Les services publics tirent le diable par la queue. On privatise nos aéroports. Les hôpitaux publics vont devoir se procurer quelques finances en faisant de la pub pour attirer les riches patients étrangers : étrange conception d’une politique de santé publique.

Sur fond de promesses non tenues des politiques, de scandales fiscaux de la jet-set, d’arrogance du patronat, de mépris des puissants et de dérapages –qu’on voudrait seulement verbaux– de ministres, se développe un fort malaise social.

Le retour de bâton ne s’est pas fait attendre et la législative partielle du Doubs n’est en rien une victoire de la gauche. On ne peut se cacher indéfiniment derrière le « ni-ni » de l’UMP pour refuser de regarder en face le fort rejet du PS qu’ont entrainé les conséquences d’une politique qui désespère.

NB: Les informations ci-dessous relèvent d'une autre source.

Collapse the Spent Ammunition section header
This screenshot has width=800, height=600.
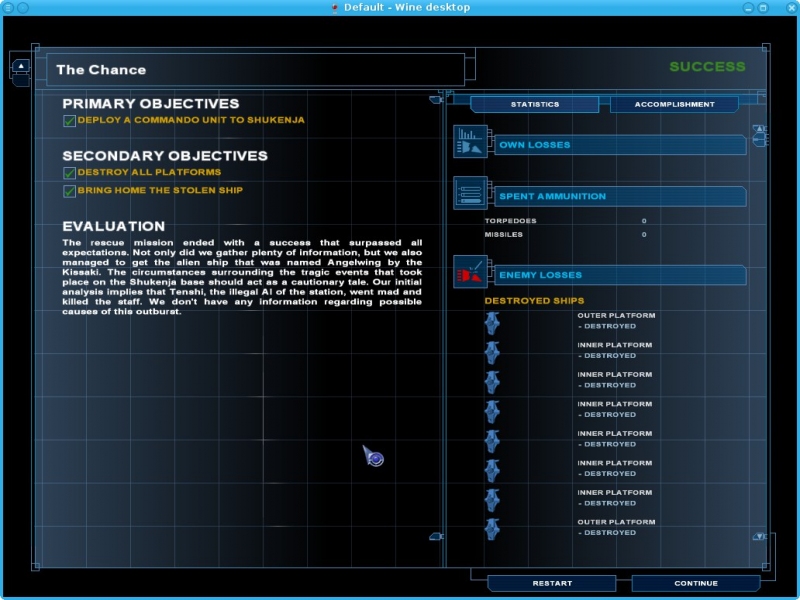point(620,196)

On ne peut se contenter vis-à-vis de la montée du FN, amplifiée par l’abstention, de privilégier une attitude morale assise sur un mépris affiché pour « ces ouvriers qui votent à l’extrême-droite ». On ne peut se gargariser de références pauvrement républicaines du « vivre ensemble » et détruire les conditions du pacte social symbolisé par le programme du CNR. (...)

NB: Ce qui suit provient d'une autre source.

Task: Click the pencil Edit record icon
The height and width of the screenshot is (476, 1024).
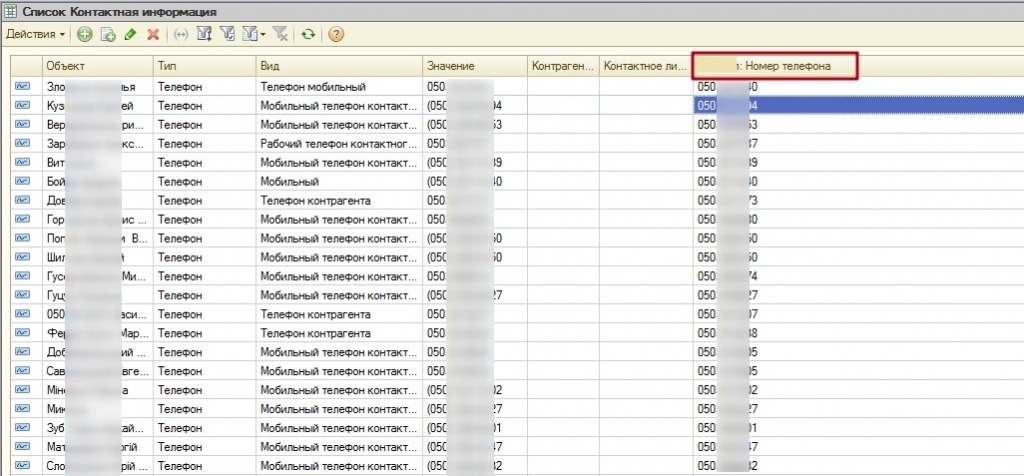Action: pyautogui.click(x=130, y=34)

Le Président et son gouvernement espéraient que l’incantation à l’unité nationale qui a suivi les attentats terroristes pourrait leur servir de bouclier électoral. Leur nouvelle chute dans les sondages les rappellera-t-elle à la réalité ? Rien n’est moins sûr.

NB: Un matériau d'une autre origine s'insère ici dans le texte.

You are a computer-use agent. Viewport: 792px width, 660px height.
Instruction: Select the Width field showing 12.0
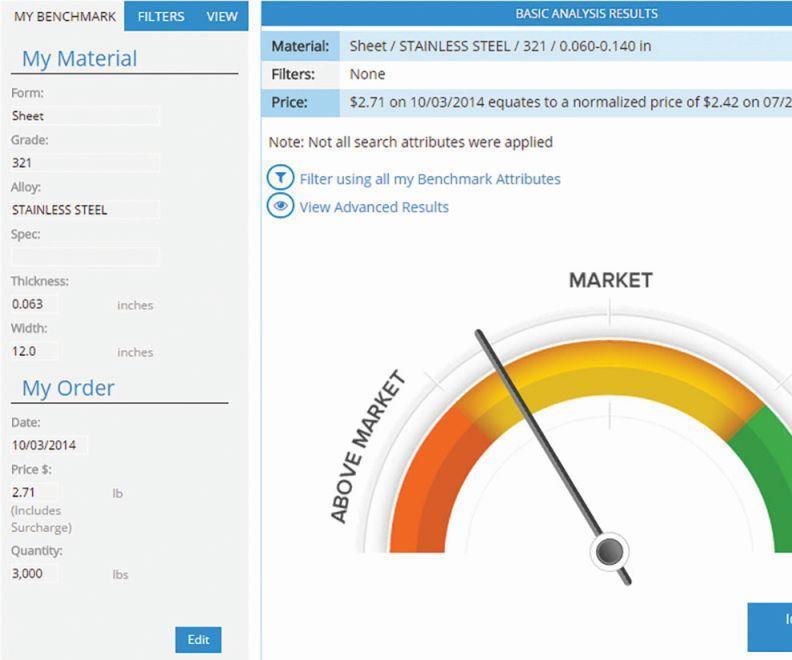35,351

Certains socialistes ont cependant compris l’enjeu et tentent de se battre, tant à l’intérieur du PS dans le cadre de la préparation du congrès de Poitiers, qu’à l’extérieur avec le combat des parlementaires membres de Vive la Gauche contre la loi Macron.

Du côté du Front de gauche, le résultat plus que décevant lors de la législative dans le Doubs (un peu plus de 3 %), dans une circonscription pourtant ouvrière, mérite qu’on s’y arrête et qu’on réfléchisse à la stratégie et aux moyens de constituer une alternative crédible à gauche. Car si le FN obtient un tel score, c’est aussi qu’il manque en France cette alternative crédible, qu’on avait cru possible lors de la 1ère partie de la campagne présidentielle de 2012. Il serait utile de prendre exemple de ce qu’a fait Syriza en Grèce, dont il faut saluer la victoire et le courage des dirigeants, qui maintiennent la réalisation de leurs promesses électorales malgré les attaques de Merkel, de la BCE et du FMI.

Syriza, comme Podemos en Espagne, montrent qu’il ne faut pas désespérer des vrais militants de gauche et qu’une relève de la gauche est possible même lorsqu’elle est trahie par les partis censés la représenter. On peut compter sur Résistance Sociale pour aider à la construction d’une même démarche de renouveau.